## Exercise instructions
Reproduce the following entries verbatim, each one complete.

## Data provided
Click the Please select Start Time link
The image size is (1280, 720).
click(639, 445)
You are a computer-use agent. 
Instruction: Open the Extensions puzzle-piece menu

## Answer space
Click the Please select Start Time link
The image size is (1280, 720).
click(639, 445)
You are a computer-use agent. 
Instruction: Open the Extensions puzzle-piece menu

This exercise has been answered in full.